3
votes

I have written a streaming pipeline using the Google Cloud Dataflow SDK, but I want to test my pipelines locally. My pipeline takes input data from Google Pub/Sub.

Is it possible to run jobs that access Pub/Sub (pubsubIO) using the DirectPipelineRunner (local execution, not in Google Cloud)?

I am running into permissions issues while logged in as my normal user account. I am the owner of the project with the pub/sub topic I am trying to access.

4
By "trying to access", what did you do exactly? Every operations should just work if you're an owner of the project.Takashi Matsuo

4 Answers

3
votes

The InProcessPipelineRunner is a new version of the DirectPipelineRunner introduce in Dataflow SDK for Java 1.6.0 that includes support for unbounded PCollections.

(Note: In Apache Beam, this functionality has already been added to the DirectRunner, but in the Dataflow SDK for Java, we can't do that until 2.0 since its better checking of the model may cause additional test failures, which we consider a backwards incompatible change.
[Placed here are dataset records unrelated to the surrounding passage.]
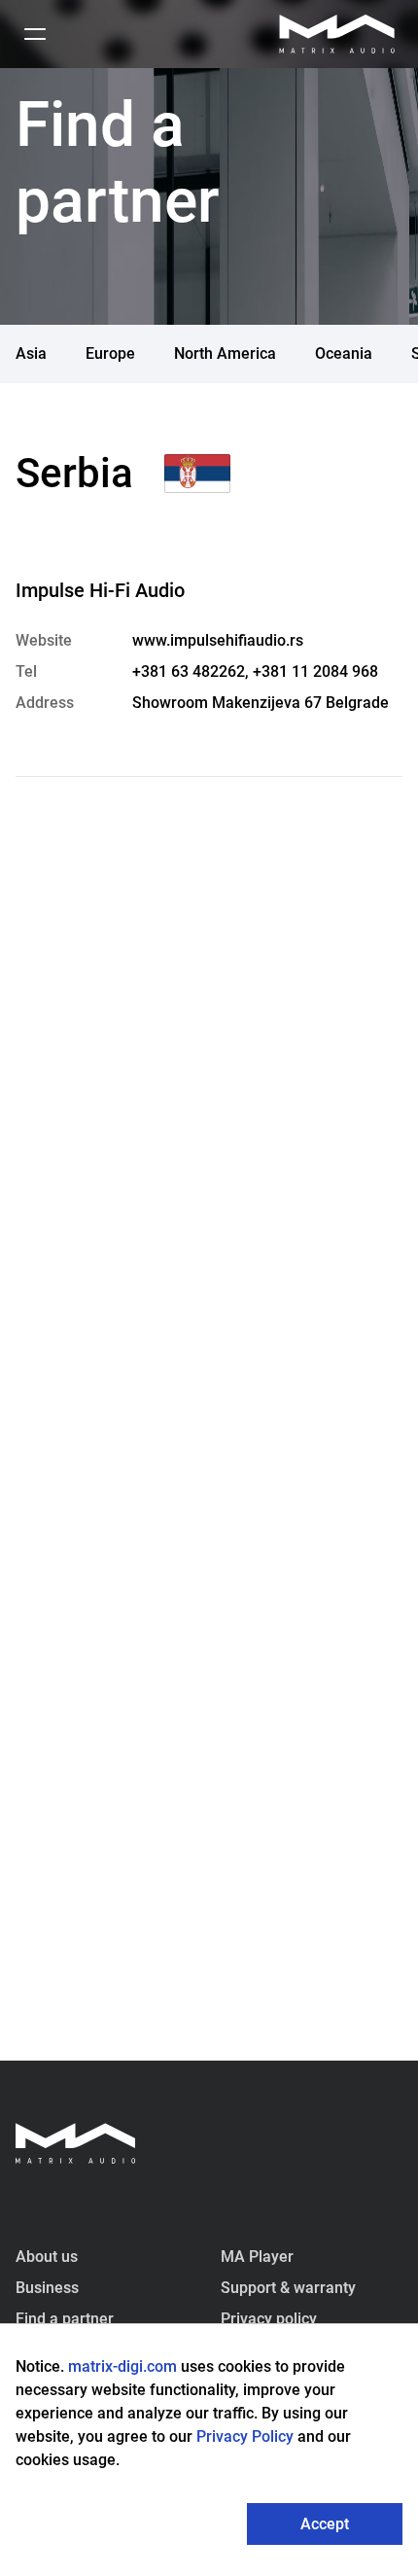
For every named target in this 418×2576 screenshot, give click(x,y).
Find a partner (65, 2319)
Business (47, 2287)
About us (47, 2256)
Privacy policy (269, 2319)
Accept (324, 2524)
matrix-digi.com (122, 2366)
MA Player (257, 2256)
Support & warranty (288, 2287)
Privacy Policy (246, 2436)
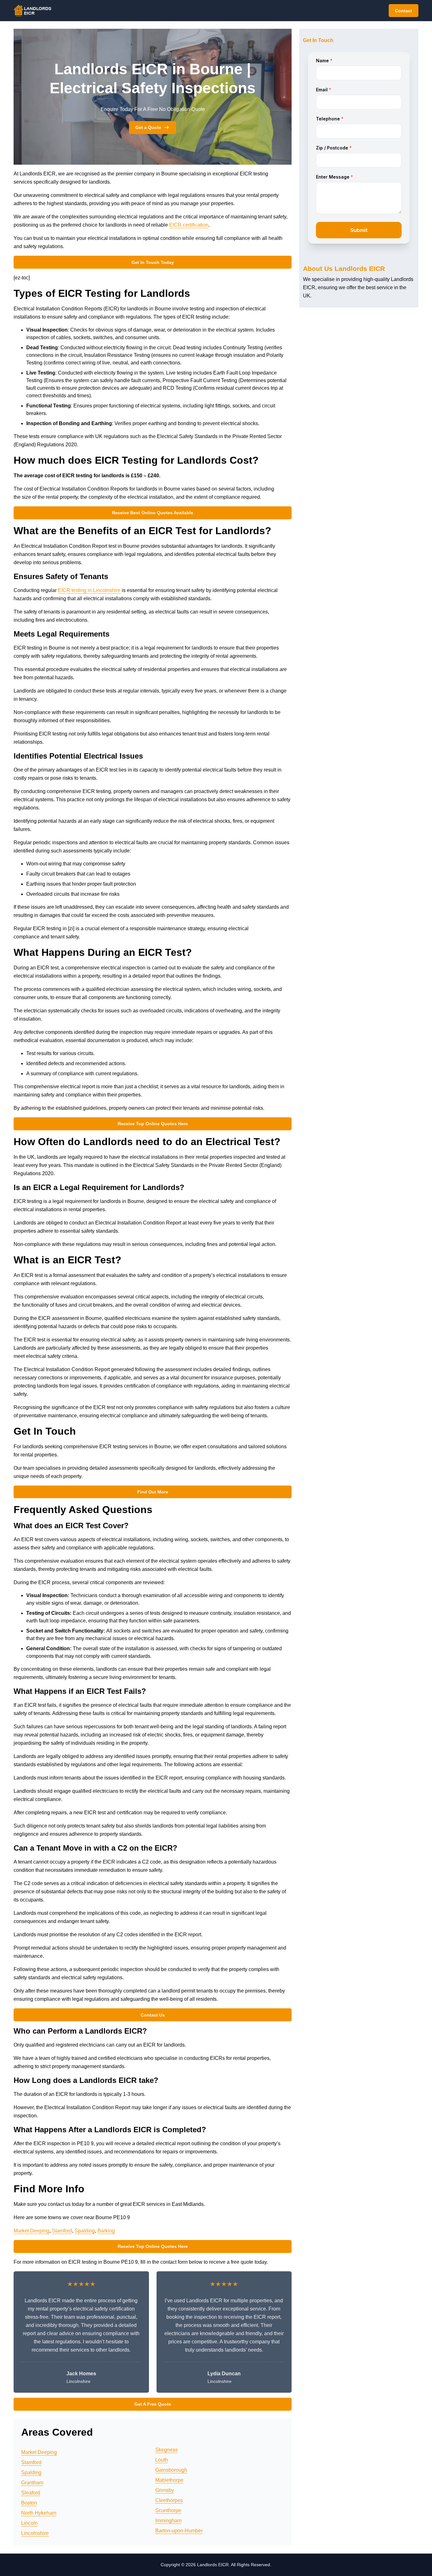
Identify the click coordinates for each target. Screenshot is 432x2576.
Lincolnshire (35, 2533)
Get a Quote (148, 127)
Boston (29, 2503)
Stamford (62, 2230)
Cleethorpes (169, 2500)
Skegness (166, 2449)
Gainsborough (171, 2470)
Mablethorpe (169, 2480)
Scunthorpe (168, 2510)
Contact (403, 10)
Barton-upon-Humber (179, 2530)
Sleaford (30, 2492)
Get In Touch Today (153, 262)
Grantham (32, 2482)
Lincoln (29, 2523)
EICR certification (188, 225)
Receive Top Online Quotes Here (153, 1123)
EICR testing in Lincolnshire (89, 590)
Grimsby (164, 2490)
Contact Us (153, 2014)
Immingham (168, 2520)
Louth (161, 2460)
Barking (106, 2230)
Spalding (85, 2230)
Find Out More (152, 1491)
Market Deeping (31, 2230)
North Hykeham (38, 2513)
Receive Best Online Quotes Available (152, 512)
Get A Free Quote (152, 2404)
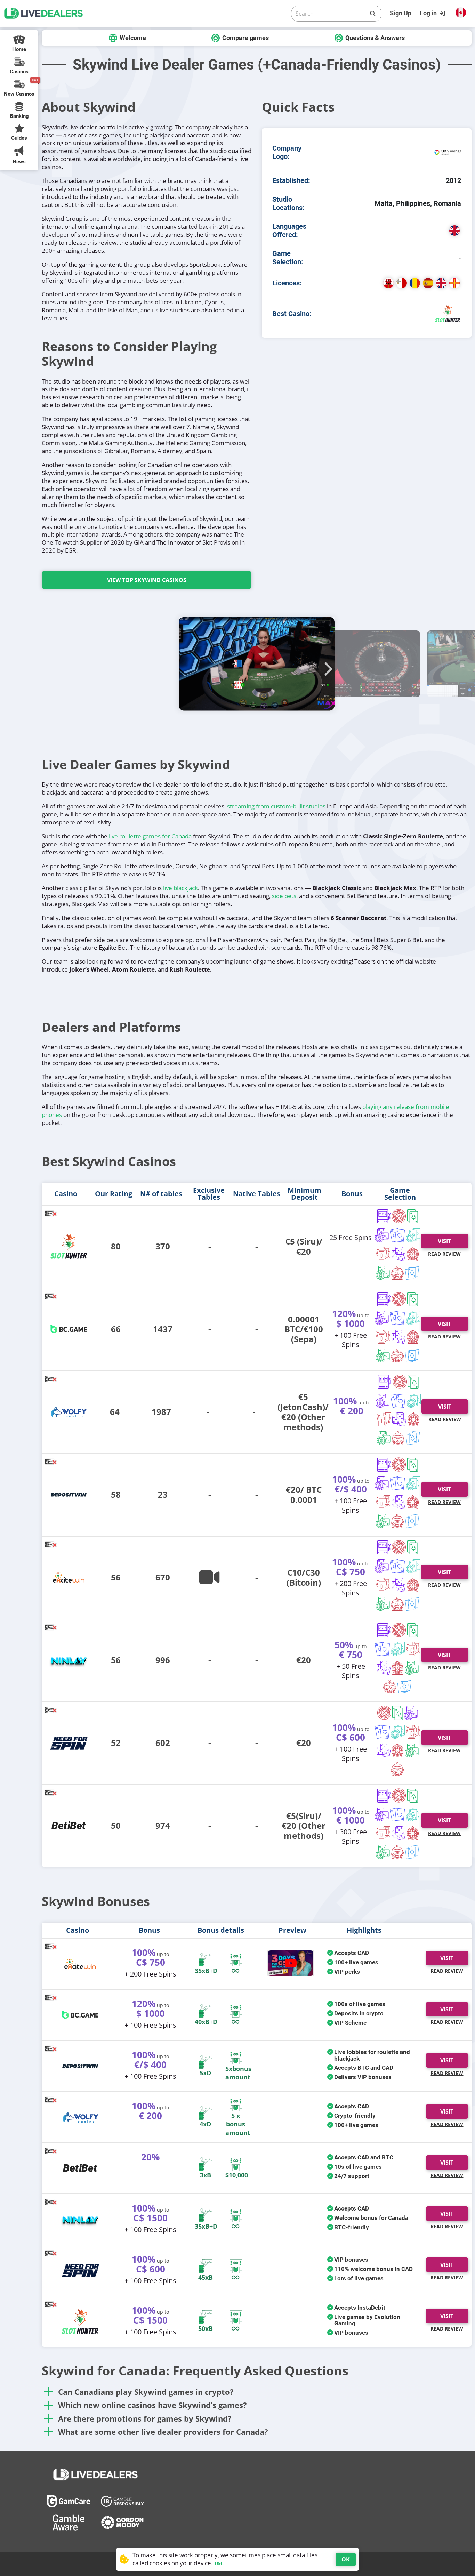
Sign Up (400, 13)
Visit (444, 1241)
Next (326, 664)
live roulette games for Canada (150, 836)
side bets (284, 896)
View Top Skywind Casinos (146, 580)
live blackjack (180, 888)
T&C (219, 2563)
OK (345, 2559)
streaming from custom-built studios (276, 806)
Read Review (444, 1253)
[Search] (373, 13)
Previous (187, 664)
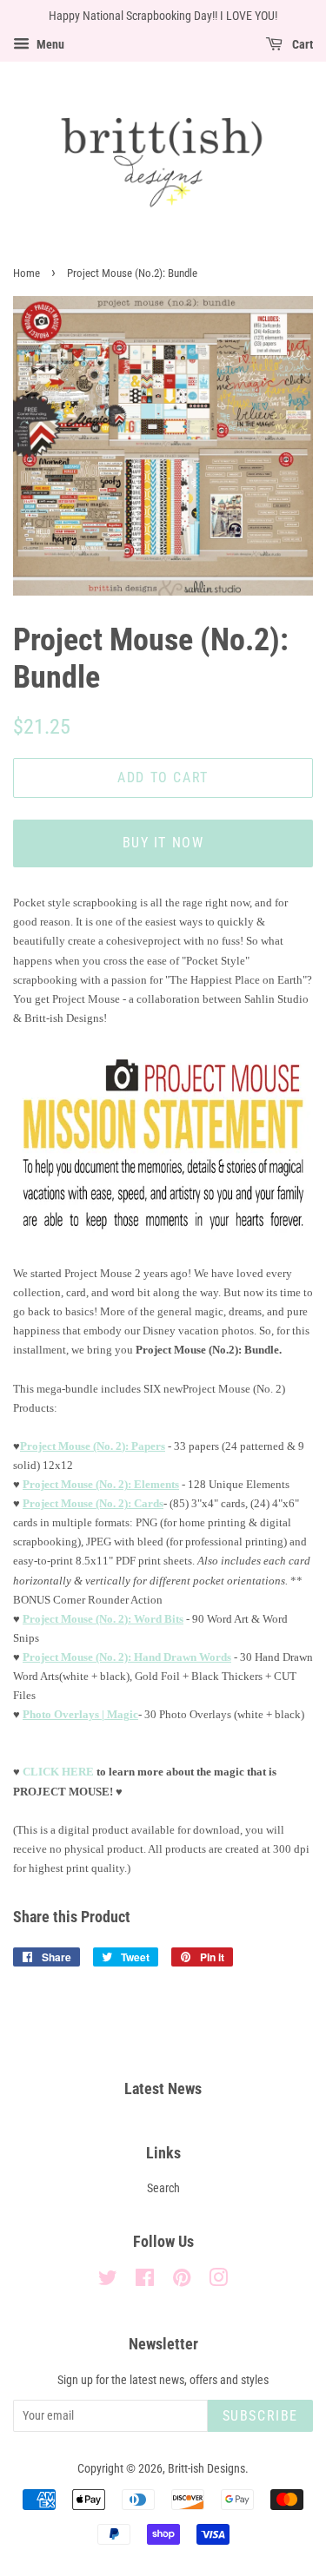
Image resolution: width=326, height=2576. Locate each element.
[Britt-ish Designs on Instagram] (218, 2281)
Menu (49, 44)
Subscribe (260, 2416)
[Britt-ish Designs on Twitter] (107, 2281)
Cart (301, 44)
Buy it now (163, 842)
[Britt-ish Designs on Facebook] (145, 2281)
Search (163, 2188)
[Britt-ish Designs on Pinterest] (181, 2281)
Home (26, 273)
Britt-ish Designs (206, 2468)
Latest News (163, 2088)
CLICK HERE (58, 1771)
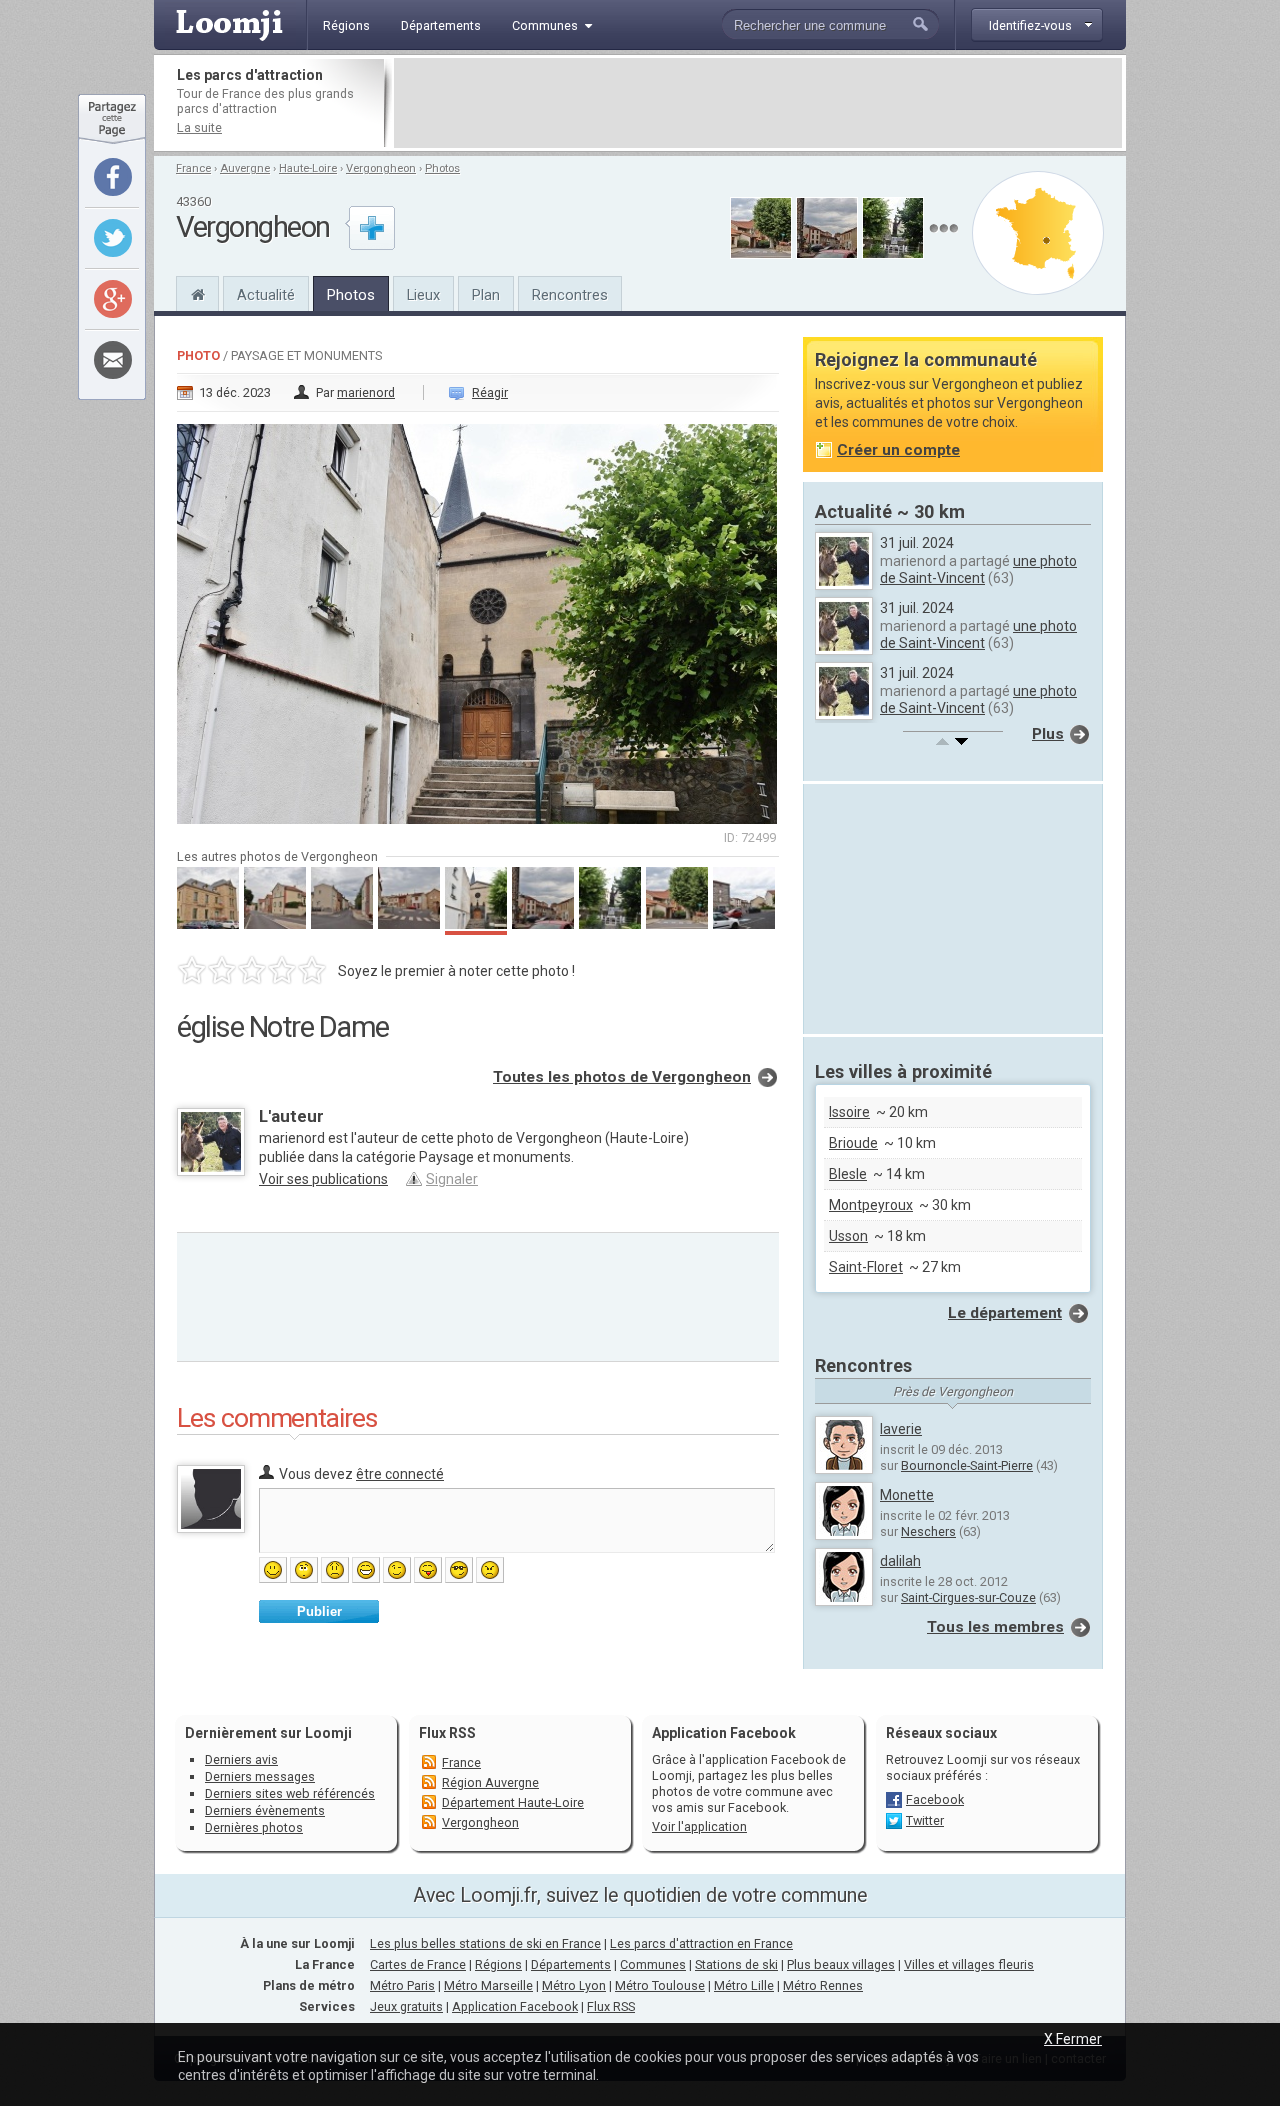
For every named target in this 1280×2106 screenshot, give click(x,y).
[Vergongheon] (197, 292)
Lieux (423, 295)
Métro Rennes (823, 1985)
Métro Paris (402, 1985)
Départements (571, 1964)
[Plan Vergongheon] (1038, 233)
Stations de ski (736, 1964)
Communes (653, 1964)
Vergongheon (381, 168)
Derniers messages (260, 1776)
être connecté (400, 1474)
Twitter (925, 1820)
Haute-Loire (308, 168)
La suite (199, 127)
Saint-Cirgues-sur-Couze (968, 1597)
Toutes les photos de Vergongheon (622, 1077)
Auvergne (245, 168)
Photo (198, 355)
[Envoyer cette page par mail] (113, 360)
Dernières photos (254, 1827)
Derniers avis (241, 1759)
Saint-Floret (866, 1267)
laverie (901, 1429)
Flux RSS (447, 1733)
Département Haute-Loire (513, 1802)
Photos (442, 168)
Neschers (928, 1531)
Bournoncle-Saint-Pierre (967, 1465)
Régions (498, 1964)
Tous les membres (995, 1627)
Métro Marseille (488, 1985)
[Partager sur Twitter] (113, 238)
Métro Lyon (574, 1985)
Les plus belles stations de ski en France (485, 1943)
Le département (1005, 1313)
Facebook (935, 1799)
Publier (319, 1611)
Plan (486, 295)
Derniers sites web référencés (290, 1793)
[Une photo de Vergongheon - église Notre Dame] (478, 618)
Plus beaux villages (841, 1964)
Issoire (849, 1112)
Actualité (266, 295)
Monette (907, 1495)
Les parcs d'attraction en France (701, 1943)
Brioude (853, 1143)
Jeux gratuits (406, 2006)
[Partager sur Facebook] (113, 177)
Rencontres (570, 295)
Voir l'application (699, 1826)
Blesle (848, 1174)
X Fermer (1073, 2039)
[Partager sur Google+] (113, 299)
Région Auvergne (490, 1782)
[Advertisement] (758, 103)
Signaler (452, 1179)
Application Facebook (515, 2006)
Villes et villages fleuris (969, 1964)
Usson (848, 1236)
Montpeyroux (871, 1205)
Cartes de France (418, 1964)
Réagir (490, 392)
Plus (1048, 734)
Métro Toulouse (660, 1985)
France (193, 168)
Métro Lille (744, 1985)
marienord (366, 392)
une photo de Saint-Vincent (978, 569)
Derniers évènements (265, 1810)
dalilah (900, 1561)
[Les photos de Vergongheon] (943, 228)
Hence the addition of the companion InProcessPipelineRunner for the time being.)

There's also some great new support for testing late and out of order data.

2
votes

PubsubIO is not currently supported in the DirectPipelineRunner. When used locally, you will get an error stating that there is "no evaluator registered for PubsubIO.Read".

It is likely that your permission issues are coming from some other source.

0
votes

Just to help anyone who would search for this,

With the latest version, you can do this. If you want to run the pipeline in local, use "DirectRunner" to run this in local. Use "DataflowRunner" to run this in the cloud.

set the staging location and the runner as shown below.

streamingOption.setStagingLocation(PipelineConstants.PUBSUB_STAGING_LOCATION);

streamingOption.setRunner(DataflowRunner.class);

or pass it as arguments.

Can you elaborate a bit more about the permission issue that you have faced?

-1
votes

It actually is possible but the DirectPipelineRunner doesn't support unbounded datasources. Therefore you'll have to set a maxReadTime or maxNumRecords like so:

PubsubIO.Read.topic("projects/<project-id>/topics/<topic>").maxNumRecords(1000);

From PubSub documentation:

A PTransform that continuously reads from a Cloud Pub/Sub stream and returns a PCollection of Strings containing the items from the stream. When running with a PipelineRunner that only supports bounded PCollections (such as DirectPipelineRunner), only a bounded portion of the input Pub/Sub stream can be processed. As such, either PubsubIO.Read.Bound.maxNumRecords(int) or PubsubIO.Read.Bound.maxReadTime(Duration) must be set.